+++ The records
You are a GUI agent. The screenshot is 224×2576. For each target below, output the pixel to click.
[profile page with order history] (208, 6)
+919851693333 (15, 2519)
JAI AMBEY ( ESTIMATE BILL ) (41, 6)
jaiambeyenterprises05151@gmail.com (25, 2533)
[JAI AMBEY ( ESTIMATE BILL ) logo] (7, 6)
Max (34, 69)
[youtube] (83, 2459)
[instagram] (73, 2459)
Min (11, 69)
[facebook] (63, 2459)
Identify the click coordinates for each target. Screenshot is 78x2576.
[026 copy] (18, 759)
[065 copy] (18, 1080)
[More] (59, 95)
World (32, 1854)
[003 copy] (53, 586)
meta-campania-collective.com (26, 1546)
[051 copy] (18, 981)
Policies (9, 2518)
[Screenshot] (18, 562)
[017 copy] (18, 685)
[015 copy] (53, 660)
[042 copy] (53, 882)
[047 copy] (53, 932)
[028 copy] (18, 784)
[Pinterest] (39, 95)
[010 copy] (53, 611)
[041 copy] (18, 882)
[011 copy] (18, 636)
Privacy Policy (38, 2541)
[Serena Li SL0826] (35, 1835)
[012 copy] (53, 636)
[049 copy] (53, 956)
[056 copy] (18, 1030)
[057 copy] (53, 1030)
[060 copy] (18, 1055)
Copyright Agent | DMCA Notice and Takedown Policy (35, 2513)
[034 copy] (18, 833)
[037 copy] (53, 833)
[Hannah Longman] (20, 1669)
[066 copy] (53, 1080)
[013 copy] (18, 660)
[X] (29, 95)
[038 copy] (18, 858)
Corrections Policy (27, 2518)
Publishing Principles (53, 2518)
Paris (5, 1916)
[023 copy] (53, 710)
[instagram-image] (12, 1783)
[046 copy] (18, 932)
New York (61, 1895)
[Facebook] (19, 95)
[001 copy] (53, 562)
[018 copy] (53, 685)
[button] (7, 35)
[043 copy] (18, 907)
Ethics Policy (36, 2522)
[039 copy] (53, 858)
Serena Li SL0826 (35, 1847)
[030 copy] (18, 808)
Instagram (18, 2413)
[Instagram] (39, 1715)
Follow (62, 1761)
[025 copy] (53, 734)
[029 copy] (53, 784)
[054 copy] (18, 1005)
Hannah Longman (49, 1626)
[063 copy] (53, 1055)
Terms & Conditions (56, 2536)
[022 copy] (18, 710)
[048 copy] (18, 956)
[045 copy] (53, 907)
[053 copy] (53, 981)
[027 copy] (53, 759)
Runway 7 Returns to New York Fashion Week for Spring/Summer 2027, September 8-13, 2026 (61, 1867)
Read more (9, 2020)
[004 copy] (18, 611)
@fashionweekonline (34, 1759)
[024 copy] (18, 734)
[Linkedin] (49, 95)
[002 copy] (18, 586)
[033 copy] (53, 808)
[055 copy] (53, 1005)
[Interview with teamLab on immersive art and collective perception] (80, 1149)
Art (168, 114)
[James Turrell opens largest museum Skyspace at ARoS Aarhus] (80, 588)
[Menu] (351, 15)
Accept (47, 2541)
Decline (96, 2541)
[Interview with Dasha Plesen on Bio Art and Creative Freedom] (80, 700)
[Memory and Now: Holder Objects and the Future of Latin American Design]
++++++
Prompt: From the line that contains "[045 copy] (53, 907)" through the last line of the records above, copy every line exactly and leave out the rest.

Solution for this problem:
[045 copy] (53, 907)
[053 copy] (53, 981)
[027 copy] (53, 759)
Runway 7 Returns to New York Fashion Week for Spring/Summer 2027, September 8-13, 2026 (61, 1867)
Read more (9, 2020)
[004 copy] (18, 611)
@fashionweekonline (34, 1759)
[024 copy] (18, 734)
[Linkedin] (49, 95)
[002 copy] (18, 586)
[033 copy] (53, 808)
[055 copy] (53, 1005)
[Interview with teamLab on immersive art and collective perception] (80, 1149)
Art (168, 114)
[James Turrell opens largest museum Skyspace at ARoS Aarhus] (80, 588)
[Menu] (351, 15)
Accept (47, 2541)
Decline (96, 2541)
[Interview with Dasha Plesen on Bio Art and Creative Freedom] (80, 700)
[Memory and Now: Holder Objects and the Future of Latin American Design]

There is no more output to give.